Beatnik Giselle. Photo by Richard Fleischman.

The movement-oriented and collaborative Sandbox Theatre ties together stories of modern dancers and beat writers in 1950s New York City in Beatnik Giselle, so you know there’s going to be some queer energy there for sure. Ryan Hill, who plays poet Allen Ginsberg, says, “I found a familiarity with Allen in how he thought about being gay. I don’t think he was fighting for gay rights; he was living his belief in universal exceptionalism. He wasn’t saying, ‘Hey, look at me. I’m no different from you.’ He was saying, ‘Fuck that; I am different than you, and you just have to deal with that.’ Beatnik Giselle is localized around the time he first started being comfortable with his sexuality. So we’re building a character in transition. He knows he doesn’t fit into society and is struggling with how to deal with that.”

Photo by Richard Fleischman.

Hill adds that in heterosexist society, “A man waxing poetically about the beauty of breasts is sensual. But have a man longingly describe the body of another man, people get squeamish. Ginsberg’s writing was raw and sexual and blunt. We’re not demurring away from that intensity. It’s been both nervous and empowering as a gay man to use words and images on stage that I’ve never voiced outside of a bedroom.”

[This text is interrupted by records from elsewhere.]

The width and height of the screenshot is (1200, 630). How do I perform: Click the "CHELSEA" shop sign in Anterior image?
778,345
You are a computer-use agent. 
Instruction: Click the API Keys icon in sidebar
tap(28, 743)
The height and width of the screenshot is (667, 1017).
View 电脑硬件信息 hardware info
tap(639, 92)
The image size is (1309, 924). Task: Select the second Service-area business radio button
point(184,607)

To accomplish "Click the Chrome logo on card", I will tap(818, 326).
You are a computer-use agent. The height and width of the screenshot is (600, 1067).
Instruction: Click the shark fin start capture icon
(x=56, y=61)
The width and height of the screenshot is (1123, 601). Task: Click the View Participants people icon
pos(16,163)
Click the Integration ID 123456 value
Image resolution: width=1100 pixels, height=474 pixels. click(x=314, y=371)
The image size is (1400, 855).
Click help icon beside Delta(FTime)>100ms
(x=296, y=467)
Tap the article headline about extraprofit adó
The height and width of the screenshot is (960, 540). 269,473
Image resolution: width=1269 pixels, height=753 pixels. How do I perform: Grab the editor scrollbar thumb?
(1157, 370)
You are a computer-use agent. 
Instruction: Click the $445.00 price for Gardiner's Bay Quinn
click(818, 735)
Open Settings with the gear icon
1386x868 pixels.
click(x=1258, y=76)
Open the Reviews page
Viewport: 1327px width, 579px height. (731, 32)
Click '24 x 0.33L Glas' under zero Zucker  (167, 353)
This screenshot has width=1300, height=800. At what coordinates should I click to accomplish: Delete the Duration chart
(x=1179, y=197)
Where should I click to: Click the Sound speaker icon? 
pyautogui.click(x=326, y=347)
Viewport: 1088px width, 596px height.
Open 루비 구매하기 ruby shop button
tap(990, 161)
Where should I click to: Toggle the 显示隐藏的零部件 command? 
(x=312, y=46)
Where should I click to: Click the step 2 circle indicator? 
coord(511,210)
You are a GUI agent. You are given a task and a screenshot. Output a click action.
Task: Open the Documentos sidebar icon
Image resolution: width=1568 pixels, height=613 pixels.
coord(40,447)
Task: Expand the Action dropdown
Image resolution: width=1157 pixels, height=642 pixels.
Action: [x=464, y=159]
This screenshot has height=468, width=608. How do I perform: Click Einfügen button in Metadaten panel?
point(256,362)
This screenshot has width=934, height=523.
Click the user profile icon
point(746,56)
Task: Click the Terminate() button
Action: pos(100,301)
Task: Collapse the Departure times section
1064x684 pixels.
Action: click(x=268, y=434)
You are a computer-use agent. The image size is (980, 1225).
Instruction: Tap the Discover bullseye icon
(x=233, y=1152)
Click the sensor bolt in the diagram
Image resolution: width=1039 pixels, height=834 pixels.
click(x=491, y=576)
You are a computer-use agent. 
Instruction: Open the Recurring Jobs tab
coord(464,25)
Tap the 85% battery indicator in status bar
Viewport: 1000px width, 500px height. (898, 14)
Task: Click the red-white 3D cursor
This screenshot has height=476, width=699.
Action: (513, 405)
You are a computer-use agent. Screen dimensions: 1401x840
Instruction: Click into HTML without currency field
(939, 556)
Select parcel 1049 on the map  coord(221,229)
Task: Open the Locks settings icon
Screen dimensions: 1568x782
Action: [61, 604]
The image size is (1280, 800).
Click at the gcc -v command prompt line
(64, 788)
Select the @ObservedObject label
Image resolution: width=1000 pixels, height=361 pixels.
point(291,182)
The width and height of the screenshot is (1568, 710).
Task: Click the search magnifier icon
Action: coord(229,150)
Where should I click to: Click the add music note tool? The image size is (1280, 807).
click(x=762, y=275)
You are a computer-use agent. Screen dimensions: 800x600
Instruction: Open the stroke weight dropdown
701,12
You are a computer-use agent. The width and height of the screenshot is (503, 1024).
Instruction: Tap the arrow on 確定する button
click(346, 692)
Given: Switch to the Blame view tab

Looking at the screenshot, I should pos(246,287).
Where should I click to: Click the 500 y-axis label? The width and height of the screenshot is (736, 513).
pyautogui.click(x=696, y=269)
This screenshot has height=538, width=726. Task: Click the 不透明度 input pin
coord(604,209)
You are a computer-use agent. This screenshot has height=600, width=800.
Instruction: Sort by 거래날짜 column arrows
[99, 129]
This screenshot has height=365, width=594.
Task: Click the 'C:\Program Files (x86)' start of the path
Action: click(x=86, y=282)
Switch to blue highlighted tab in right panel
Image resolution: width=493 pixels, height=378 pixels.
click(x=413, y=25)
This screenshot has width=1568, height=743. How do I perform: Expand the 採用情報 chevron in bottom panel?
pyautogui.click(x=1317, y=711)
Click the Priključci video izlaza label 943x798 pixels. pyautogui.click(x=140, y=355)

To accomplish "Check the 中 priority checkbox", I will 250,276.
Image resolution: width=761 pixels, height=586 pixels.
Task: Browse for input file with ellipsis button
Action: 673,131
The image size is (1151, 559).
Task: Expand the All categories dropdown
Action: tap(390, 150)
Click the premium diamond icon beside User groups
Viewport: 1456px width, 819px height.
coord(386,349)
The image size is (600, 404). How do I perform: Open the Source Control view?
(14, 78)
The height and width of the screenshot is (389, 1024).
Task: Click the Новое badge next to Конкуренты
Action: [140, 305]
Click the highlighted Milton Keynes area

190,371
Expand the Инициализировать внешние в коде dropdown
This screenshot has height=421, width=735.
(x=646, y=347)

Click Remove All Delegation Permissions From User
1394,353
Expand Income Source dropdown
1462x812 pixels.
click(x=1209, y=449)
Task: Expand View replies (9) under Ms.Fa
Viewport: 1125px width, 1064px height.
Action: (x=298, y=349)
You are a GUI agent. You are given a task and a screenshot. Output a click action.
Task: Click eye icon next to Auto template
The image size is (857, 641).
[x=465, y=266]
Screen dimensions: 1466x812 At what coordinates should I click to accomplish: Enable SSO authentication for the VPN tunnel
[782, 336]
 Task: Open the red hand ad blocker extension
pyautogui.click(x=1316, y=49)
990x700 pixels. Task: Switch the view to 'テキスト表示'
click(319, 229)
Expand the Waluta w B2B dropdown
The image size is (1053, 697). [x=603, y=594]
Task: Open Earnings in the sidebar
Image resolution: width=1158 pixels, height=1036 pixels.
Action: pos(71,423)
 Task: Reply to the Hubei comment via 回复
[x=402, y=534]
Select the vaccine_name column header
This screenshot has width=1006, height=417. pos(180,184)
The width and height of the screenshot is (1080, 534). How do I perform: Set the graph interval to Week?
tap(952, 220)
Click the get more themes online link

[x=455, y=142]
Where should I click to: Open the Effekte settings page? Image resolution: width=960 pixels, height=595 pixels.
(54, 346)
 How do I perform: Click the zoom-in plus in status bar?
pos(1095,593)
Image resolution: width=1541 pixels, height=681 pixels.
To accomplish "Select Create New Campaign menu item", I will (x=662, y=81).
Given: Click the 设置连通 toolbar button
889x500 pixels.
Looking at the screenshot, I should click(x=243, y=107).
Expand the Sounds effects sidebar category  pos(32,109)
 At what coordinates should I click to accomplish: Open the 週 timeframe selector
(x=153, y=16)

Photo by Richard Fleischman.

Derek Lee Miller, who plays Jack Kerouac, calls him “a maze of contradictory beliefs. Even though he was never really able to escape the strict Catholic upbringing of his mother. So it was nearly impossible for him to recognize himself as gay or bisexual, even though there are reliable accounts of him engaging in homosexual activities, more than a few of them with Ginsberg. It was a difficult thing for him to navigate, and I think he settled on simply refusing to acknowledge it in himself. There seemed to be this unspoken deal with himself: ‘If there’s another man sucking my cock, then he’s the queer, not me.’ And of course, he covered a lot of his actions and desires with alcohol. After all, this was a man who once described his world view as ‘Catholicism mixed with alcohol and gin.'”

Beatnik Giselle
Oct. 19-21
Southern Theater. 1420 Washington Av., Mpls.